My plan after le Louvre was to go see a movie, and I was originally going to take a bus to the cinema. But I couldn't figure out where the bus stop was and had hours to kill, so I wandered. I wandered through le Jardin du Carrousel and le Jardin des Tuilieres. I wandered along la Seine. I wandered across Pont des Arts, the "real" Love Locks bridge (I was mistaken about the one behind Notre Dame, which is Pont de l'Archevêché). Eventually I wandered my way all the way to the neighborhood that the cinema was in. No need for a bus at all, it turned out.
As I got closer to the cinema I couldn't ignore my hunger anymore, and it was just then that I spotted a Japanese restaurant called Hokkaido (or Lucy Hokkaido). It had two floors and looked really pretty from the outside, so I figured what the hey. Other than the fact that they sat me in a small corner right in front of the kitchen, I had a very pleasant experience. The decor is dark and simple on the first floor, while a large and colorful tatami room is on the second floor. The staff was very nice and the service was great. I ordered a special that came with 8 pieces of sushi, 4 skewers (brochettes), miso soup, salad, and rice. Everything tasted wonderful and was filling but not too heavy.

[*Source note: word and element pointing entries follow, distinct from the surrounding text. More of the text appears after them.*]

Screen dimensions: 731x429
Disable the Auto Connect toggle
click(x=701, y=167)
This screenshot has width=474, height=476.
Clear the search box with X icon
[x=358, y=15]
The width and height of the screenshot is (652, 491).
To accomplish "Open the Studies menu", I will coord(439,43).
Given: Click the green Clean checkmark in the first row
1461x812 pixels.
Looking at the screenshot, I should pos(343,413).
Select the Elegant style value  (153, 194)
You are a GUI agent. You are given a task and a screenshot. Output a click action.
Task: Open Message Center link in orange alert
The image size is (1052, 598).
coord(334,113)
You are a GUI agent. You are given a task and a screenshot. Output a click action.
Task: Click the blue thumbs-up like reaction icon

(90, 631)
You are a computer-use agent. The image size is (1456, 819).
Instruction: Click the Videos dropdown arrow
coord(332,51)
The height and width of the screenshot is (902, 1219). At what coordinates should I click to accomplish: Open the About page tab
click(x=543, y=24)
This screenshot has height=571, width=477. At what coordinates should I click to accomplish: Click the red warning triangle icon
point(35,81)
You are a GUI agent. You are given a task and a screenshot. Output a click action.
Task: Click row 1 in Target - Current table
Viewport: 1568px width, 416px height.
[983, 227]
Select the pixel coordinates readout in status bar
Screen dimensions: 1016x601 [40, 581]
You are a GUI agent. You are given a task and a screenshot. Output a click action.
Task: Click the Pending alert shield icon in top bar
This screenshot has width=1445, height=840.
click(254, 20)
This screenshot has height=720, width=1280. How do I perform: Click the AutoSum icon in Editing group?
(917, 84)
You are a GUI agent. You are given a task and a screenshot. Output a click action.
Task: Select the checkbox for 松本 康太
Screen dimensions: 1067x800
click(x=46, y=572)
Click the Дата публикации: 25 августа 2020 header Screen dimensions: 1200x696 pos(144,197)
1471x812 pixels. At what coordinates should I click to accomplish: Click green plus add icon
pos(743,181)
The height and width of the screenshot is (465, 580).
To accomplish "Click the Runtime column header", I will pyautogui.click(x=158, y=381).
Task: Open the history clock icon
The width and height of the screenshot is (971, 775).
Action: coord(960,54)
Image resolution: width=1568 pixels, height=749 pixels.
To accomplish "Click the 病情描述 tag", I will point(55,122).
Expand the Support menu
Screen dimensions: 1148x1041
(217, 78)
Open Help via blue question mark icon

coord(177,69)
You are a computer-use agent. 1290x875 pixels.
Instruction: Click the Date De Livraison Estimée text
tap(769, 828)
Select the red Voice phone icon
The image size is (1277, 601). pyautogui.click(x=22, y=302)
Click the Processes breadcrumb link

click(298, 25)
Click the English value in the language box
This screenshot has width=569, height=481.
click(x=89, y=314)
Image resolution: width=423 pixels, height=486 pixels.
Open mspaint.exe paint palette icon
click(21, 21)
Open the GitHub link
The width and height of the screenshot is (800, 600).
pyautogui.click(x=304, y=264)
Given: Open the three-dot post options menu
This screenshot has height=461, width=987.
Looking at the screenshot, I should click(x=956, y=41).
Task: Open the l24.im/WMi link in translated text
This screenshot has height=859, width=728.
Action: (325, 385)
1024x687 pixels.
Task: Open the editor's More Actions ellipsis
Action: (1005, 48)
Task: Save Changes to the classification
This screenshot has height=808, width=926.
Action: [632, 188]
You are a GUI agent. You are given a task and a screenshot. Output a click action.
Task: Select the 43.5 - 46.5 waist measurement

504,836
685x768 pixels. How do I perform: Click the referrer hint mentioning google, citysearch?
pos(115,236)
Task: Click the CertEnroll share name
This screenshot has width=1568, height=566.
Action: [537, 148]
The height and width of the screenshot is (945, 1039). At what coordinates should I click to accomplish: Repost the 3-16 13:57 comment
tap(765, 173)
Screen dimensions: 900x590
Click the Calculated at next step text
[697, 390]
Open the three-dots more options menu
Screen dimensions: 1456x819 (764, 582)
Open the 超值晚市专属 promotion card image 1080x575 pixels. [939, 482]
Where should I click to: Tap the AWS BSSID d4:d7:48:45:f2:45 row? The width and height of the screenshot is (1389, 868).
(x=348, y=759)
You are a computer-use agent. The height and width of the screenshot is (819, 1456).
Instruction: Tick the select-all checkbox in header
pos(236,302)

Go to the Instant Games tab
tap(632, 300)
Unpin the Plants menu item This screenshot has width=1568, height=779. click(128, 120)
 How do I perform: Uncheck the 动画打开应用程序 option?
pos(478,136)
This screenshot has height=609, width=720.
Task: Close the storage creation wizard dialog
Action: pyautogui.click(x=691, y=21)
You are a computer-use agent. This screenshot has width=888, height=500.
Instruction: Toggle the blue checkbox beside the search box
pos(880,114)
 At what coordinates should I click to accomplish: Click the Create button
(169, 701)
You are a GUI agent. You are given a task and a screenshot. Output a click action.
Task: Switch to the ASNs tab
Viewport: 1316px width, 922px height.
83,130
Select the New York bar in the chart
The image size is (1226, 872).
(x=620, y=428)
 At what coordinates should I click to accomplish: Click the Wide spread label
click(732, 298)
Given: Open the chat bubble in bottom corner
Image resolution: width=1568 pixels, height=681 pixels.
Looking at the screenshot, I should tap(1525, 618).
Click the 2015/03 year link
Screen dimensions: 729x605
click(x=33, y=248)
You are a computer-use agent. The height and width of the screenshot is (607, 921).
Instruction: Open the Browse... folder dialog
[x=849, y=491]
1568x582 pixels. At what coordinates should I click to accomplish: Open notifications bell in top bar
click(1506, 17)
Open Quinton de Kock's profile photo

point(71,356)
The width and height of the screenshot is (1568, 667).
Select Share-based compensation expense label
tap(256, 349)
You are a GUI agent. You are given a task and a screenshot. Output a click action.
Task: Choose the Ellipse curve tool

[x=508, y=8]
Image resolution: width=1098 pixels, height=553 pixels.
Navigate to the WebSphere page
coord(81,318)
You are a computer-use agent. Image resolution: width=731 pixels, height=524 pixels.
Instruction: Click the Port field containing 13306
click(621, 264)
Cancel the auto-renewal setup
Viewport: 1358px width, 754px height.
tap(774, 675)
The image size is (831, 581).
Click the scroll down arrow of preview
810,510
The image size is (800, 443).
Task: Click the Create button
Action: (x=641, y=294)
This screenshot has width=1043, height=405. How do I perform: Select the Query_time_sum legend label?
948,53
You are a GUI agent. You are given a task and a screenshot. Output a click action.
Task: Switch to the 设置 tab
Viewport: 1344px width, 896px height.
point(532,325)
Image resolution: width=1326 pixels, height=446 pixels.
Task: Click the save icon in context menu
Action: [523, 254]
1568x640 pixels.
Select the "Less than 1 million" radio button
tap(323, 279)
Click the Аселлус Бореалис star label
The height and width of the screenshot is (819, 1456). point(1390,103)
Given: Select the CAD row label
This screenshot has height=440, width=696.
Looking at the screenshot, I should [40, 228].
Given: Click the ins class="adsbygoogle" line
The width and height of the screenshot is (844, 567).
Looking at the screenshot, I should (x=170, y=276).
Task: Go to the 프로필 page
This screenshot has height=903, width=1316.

After leaving Hokkaido I headed for Forum des Halles, which houses the cinema that I was heading too. Above ground Forum des Halles is a large mall, but underground it's also a huge metro station (Châtelet/Les Halles). So it's super convenient if you want to eat, shop, and catch a movie in the same place, but it can be overwhelming when you're trying to get somewhere and have to change lines there. Anywho, I went into the cinema (UGC Ciné Cité Les Halles) and bought my ticket to see the Japanese film L'Île de Giovanni (or Giovanni's Island, originally ジョバンニの島). The entire film is a flashback of the post-WW2 Soviet occupation of the island Shikotan, told from the point of view of two young brothers. This film is without a doubt the saddest animated film I have ever seen. I hadn't even heard of this event, and seeing it told from a Japanese perspective was just heartbreaking. The people who lived on this island lost everything, and I mean everything. I won't lie and say that I didn't cry, because I did. I'll probably write about it more in depth at another time, but I would definitely recommend L'Île de Giovanni to anyone who has the chance to see it. Plus, since this film was in its original format with French subtitles, I got excellent listening and reading practice while watching it. I heard Japanese and read French, killing two birds with one stone.
Since I'd accomplished all I'd set out to do for the day, I returned to the apartment. I was just about to eat something pre-made that I'd gotten from the grocery store, when I got a message from H inviting me to join her for dinner at this place called Le Murmure Café near where she lives. I was wary about spending more money than I already had that day, and I had homework to do. But I knew that this would be a good opportunity for me to be more social, so I went back out and met H at the café. As usual, we had a good ol' time eating and conversing. The croque madame and apple pie that I ordered were out of this world! Also, it was my first time eating a meal on the terrace of a restaurant, feeling the neighborhood's energy and observing the people around us. I'm glad that I went despite my original misgivings. Changing things up can pay off, and my day started and ended on a high note.